Gemini 2.0 Flash Model Card
What this is
Gemini 2.0 Flash is a multimodal language model released by Google DeepMind, with its model card published April 15, 2025. It is a member of the Gemini 2.0 series, designed to power agentic systems, and improves upon Gemini 1.5 Flash with enhanced quality at comparable speeds. It is positioned as an upgrade path for Gemini 1.5 Flash users seeking better quality and for Gemini 1.5 Pro users who require lower latency.
Capabilities
Gemini 2.0 Flash accepts text, images, audio, and video inputs within a 1,048,576-token context window and produces text outputs up to 8,192 tokens; image outputs are experimental as of the card's publication date. It scores 77.6% on MMLU-Pro, 90.9% on MATH, 60.1% on GPQA Diamond, 71.7% on MMMU, and 29.9% on SimpleQA, outperforming Gemini 1.5 Pro on most of these benchmarks. The model also supports a Multimodal Live API enabling low-latency bidirectional voice and video interaction, and shows improvements in coding, complex instruction following, and function calling.
Evaluation methodology
Gemini 2.0 Flash was evaluated against a suite of public performance benchmarks, with results compared directly to Gemini 1.5 Flash, Gemini 1.5 Pro, and Gemini 2.0 Flash-Lite. Internal safety evaluations during training report scores as absolute percentage change relative to Gemini 1.5 Pro 002, where a decrease indicates reduced violation rates and a positive increase in tone indicates improvement. Assurance evaluations use held-out prompt sets, kept separate from the model team, to prevent overfitting and preserve their value for release decision-making.
Safety testing
Safety evaluation included human red teaming by specialist teams, automated red teaming at scale, assurance evaluations conducted by teams outside the model development group, and Frontier Safety Framework (FSF) evaluations per Google DeepMind's FSF. Google DeepMind's Responsibility and Safety Council (RSC) reviewed ethics and safety assessments and made release decisions.
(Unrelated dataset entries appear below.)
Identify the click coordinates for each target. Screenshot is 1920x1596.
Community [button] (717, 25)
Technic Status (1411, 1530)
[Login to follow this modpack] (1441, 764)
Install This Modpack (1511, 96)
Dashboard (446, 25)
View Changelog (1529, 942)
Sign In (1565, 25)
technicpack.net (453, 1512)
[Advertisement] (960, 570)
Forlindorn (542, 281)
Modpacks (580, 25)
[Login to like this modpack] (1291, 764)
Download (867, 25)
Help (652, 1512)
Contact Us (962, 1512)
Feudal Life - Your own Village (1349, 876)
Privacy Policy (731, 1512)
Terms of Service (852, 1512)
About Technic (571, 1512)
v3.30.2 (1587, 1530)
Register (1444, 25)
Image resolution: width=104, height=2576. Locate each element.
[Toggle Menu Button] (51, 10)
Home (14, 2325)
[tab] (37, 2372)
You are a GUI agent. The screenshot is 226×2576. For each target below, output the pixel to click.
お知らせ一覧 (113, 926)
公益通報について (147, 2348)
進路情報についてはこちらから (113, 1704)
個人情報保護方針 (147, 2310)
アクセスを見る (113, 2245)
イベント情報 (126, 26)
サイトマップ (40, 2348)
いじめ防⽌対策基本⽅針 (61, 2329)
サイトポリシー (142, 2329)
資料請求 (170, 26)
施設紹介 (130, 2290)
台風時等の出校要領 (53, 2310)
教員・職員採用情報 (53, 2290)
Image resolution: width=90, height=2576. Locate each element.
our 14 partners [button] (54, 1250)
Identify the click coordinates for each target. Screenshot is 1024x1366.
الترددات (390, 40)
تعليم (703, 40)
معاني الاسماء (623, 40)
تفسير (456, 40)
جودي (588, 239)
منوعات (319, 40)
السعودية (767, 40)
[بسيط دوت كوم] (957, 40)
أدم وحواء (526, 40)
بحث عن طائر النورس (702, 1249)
Automated safety results versus Gemini 1.5 Pro 002 show text-to-text safety at -1.0% (lower violations), multilingual safety at -1.0%, and image-to-text at +1.50%, indicating a small regression in that modality, though overall violation rates remained low. The card does not report specific CBRN, cyber, or autonomy-risk evaluation results.
Mitigations
Safety and responsibility mitigations were applied across the full training and deployment lifecycle. These include dataset filtering, conditional pre-training, supervised fine-tuning, reinforcement learning from human and critic feedback, safety policies and desiderata, and product-level safety filtering. The Gemini 2.0 family displays lower violation rates across most modalities than Gemini 1.5 Pro, which was itself described as a significant improvement over Gemini 1.0.
Deployment and access
Gemini 2.0 Flash is generally available (GA) as of the card's publication date. It is accessible via Google's Gemini API and is intended for real-time streaming and daily task use cases. The card does not specify a license type or explicit access restrictions beyond Google's standard content policies.
Limitations
The card flags hallucinations, limited causal understanding, complex logical deduction, and counterfactual reasoning as known general limitations of the model. The knowledge cutoff date is June 2024. The main identified safety limitations are over-refusals — where the model refuses answering benign prompts — and a refusal tone that can still come across as "preachy," though tone has improved relative to Gemini 1.5.
What's new
Gemini 2.0 Flash introduces refined architectural design and novel optimization methods on top of the sparse Mixture-of-Experts Transformer used in Gemini 1.5, yielding improvements in training stability and computational efficiency. The Multimodal Live API, enabling low-latency bidirectional voice and video interactions, is new to this generation. Experimental image output capability is introduced, not present in Gemini 1.5 Flash.